Wicked’s green makeup created a unique problem on set

In EvilThe evil future witch Elphaba (Cynthia Erivo) is ostracized by her fellow Ozians because of her green skin and magical powers. But on the set of a big-budget Hollywood studio production that relies heavily on visual effects rather than magic, it has its own colorful enemy: green screen technology.

Vibrant green backgrounds – often referred to as “chroma green” by digital artists – are used in modern VFX processes, in part because this hue is so far removed from the color range of human skin. This makes it much easier for visual effects artists to digitally select and replace anything in an image that has chroma green by keying out the actors and inserting them into new backgrounds. But if Elphaba stood in front of a green screen backdrop, it would likely wipe her out like her classmates want, theoretically leaving an equally magical floating hat, eyes, dress, and cape as a replacement for the Wicked Witch of the West.

As Pablo Helman, visual effects supervisor at Industrial Light & Magic, explained in an interview with Polygon EvilAfter the release of Elphaba, Elphaba’s coloring made it necessary to resort to an earlier form of this type of digital replacement technology.

“It immediately became a blue screen show,” says Helman. “As you prepare, you have to get all these screens.
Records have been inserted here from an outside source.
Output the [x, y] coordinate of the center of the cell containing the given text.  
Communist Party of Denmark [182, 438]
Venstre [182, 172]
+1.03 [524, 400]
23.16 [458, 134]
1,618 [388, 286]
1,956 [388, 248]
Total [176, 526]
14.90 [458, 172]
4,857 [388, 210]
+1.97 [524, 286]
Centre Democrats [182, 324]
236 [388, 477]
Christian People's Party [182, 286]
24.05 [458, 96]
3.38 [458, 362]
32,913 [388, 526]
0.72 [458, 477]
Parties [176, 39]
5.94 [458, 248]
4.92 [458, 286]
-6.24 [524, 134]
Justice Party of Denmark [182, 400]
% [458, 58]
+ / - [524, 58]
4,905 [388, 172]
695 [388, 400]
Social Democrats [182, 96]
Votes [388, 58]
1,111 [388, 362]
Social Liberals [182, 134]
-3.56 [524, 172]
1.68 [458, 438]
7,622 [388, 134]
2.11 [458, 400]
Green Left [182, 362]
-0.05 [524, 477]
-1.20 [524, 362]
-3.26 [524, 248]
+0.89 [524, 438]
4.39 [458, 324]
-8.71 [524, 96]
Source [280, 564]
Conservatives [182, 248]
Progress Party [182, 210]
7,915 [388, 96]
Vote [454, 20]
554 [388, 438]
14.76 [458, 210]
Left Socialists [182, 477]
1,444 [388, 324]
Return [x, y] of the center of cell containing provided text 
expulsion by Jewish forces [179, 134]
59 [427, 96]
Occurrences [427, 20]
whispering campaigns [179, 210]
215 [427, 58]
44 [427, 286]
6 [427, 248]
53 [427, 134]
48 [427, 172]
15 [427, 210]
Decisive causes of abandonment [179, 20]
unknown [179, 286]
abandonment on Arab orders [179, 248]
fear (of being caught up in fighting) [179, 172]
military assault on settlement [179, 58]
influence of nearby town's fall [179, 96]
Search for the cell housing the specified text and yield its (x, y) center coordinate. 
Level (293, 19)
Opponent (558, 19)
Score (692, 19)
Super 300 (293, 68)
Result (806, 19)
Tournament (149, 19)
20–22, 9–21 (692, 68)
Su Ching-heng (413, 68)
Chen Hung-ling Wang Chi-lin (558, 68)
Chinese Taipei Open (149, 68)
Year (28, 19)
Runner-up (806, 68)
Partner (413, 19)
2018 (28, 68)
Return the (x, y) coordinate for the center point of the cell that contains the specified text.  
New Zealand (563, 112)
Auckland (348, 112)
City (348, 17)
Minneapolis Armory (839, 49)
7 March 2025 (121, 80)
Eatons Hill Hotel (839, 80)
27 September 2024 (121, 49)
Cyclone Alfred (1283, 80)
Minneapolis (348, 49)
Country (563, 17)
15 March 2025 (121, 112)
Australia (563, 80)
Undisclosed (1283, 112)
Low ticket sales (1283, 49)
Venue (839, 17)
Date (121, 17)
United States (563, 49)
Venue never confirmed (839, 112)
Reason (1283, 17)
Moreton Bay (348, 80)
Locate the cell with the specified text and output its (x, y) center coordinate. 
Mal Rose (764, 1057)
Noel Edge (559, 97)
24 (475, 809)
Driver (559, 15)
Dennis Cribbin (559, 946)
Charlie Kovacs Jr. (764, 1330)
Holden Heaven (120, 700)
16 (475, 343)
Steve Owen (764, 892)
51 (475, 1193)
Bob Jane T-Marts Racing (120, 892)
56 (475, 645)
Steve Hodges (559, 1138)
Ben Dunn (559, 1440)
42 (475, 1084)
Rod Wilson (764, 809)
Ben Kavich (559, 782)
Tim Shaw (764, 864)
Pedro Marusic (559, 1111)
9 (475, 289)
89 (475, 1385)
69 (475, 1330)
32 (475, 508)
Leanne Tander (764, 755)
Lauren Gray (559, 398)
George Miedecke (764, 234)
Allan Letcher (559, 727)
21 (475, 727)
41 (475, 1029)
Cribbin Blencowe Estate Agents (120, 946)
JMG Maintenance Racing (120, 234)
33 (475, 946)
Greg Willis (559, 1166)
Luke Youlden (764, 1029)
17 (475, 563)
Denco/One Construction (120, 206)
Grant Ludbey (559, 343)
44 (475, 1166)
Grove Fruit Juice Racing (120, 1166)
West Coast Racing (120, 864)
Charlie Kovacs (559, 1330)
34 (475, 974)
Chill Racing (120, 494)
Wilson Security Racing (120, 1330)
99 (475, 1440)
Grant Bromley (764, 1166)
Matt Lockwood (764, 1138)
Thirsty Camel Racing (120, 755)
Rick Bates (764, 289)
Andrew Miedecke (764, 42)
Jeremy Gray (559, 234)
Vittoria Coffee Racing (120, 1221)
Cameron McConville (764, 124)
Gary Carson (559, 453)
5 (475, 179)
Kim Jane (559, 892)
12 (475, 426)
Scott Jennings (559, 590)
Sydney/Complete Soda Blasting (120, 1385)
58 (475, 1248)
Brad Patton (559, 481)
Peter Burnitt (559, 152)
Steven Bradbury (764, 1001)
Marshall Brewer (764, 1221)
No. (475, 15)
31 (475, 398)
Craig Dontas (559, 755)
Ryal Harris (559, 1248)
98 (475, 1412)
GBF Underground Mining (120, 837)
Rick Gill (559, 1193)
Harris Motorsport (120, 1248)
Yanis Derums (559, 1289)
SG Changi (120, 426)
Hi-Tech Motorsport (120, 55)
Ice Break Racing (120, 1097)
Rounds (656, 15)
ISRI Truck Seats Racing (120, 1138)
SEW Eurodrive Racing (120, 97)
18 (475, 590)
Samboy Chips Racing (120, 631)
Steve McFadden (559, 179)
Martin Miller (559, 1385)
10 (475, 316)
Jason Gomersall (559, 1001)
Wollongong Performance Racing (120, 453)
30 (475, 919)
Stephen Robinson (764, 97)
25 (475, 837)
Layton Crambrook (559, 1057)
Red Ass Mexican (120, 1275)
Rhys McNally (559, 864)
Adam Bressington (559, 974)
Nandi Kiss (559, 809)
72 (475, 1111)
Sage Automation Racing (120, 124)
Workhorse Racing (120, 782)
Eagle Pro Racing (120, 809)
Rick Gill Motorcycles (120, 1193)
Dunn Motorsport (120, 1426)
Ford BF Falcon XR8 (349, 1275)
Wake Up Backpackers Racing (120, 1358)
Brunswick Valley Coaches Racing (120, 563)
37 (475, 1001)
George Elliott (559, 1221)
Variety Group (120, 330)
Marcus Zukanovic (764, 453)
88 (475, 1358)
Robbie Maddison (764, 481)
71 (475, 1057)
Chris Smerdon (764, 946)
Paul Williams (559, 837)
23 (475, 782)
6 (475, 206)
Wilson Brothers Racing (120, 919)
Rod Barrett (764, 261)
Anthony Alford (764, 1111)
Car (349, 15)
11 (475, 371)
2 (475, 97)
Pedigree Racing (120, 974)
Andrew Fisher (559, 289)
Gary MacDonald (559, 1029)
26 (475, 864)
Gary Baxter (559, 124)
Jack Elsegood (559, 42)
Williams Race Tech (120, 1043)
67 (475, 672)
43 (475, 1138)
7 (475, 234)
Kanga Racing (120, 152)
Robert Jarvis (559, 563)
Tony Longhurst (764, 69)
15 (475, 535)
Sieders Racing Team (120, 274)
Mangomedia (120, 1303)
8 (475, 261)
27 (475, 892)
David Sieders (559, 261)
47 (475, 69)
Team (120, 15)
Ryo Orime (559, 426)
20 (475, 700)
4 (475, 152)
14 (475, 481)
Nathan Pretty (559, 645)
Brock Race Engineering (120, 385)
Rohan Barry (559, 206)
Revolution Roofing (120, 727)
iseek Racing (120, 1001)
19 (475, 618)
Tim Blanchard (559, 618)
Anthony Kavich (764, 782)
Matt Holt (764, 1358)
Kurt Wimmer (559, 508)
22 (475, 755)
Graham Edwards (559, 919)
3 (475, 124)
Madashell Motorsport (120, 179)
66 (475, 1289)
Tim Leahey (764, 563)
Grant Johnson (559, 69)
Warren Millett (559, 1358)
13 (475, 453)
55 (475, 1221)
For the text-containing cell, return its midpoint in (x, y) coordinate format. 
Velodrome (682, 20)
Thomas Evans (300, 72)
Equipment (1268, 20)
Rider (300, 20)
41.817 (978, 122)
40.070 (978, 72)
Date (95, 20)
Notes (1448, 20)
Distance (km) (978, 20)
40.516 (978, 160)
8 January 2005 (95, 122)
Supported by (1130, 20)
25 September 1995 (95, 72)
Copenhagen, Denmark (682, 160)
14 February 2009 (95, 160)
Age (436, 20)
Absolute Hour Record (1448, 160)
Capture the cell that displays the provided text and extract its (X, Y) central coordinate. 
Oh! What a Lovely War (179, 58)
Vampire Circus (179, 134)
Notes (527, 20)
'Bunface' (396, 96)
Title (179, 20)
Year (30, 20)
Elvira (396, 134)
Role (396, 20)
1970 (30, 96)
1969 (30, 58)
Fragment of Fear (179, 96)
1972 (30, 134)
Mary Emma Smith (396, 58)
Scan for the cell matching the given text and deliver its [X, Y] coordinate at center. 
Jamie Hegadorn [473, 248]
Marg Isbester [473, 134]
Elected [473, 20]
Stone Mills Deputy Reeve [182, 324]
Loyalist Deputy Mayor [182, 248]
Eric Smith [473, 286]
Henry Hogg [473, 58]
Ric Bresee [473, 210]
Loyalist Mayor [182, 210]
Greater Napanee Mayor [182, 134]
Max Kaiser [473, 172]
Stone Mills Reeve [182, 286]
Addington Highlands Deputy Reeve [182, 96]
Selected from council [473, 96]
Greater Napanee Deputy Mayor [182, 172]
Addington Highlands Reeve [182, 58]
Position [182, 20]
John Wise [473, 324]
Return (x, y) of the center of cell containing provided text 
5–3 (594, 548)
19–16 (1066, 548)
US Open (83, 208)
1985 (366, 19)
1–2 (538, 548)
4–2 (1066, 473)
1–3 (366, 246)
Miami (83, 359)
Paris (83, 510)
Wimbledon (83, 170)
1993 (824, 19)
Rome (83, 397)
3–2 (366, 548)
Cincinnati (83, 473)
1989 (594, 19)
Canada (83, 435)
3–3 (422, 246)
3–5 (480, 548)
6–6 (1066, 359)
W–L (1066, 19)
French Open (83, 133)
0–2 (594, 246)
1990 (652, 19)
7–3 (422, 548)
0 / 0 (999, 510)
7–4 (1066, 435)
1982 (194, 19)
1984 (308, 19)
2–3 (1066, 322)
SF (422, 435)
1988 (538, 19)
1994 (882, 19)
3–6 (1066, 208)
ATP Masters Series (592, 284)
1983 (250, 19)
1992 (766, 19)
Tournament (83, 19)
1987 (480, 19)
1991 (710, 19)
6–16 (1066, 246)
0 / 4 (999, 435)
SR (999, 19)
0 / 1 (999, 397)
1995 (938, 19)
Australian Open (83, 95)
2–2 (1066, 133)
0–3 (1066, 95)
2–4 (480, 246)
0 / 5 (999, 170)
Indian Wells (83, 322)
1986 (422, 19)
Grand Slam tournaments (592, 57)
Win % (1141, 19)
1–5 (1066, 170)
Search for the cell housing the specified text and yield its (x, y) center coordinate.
And so we knew we had to use a blue screen.”

Helman, whose visual effects achievements range from fantastic films like… Star Wars: Episode II – Attack of the Clones to less visible works on Martin Scorsese The Irishman – prefers to use these screens as little as possible: “The reason I don’t like (this method) is that it changes the lighting by spreading it across the entire set, to one color or another.” In his Eyes, that would have taken the life of one of them Evilis one of the year’s most lavish musical numbers, with Prince Fiyero (Jonathan Bailey) leading Galinda/Glinda (Ariana Grande) and others in a cheerful song about “Life is more painless/for the brainless.”

“For example, scenes like Dancing Through Life in the library could have been a blue screen set because that’s where all the backgrounds were,” says Helman. “But I worked with Alice Brooks, the cinematographer, to say, ‘If we think we’re exposing the inside and the outside is blooming, then let’s just light it white and go for it.’ We have to extract the actors and place the backgrounds differently because then the white light will help us understand the true meaning of what it means to be in a set like this.’”

The contrast between the bright white light that Brooks and Helman wanted for this scene and the blue light that digital backgrounds would have spread throughout the sequence is part of the frustration Helman often experiences on film sets, where different requirements for a shot Conflict can occur.

“If you actually look at the beginnings of green or blue screen photography, it’s because in visual effects we like to separate everything and we love to have control over everything,” he says. “But the director also wants to be in control, and the production designer wants to be in control.”

Despite all the preparations, Helman, director Jon M. Chu (Crazy rich Asians, In the heights) and the rest of the filmmaking team involved in the project, it wasn’t until they were on set that they realized that avoiding an Elphaba-green screen conflict meant getting in its way another Problem.

“Before we started filming at Shiz (the university in Oz), we didn’t realize that everyone was wearing blue,” laughed Helman.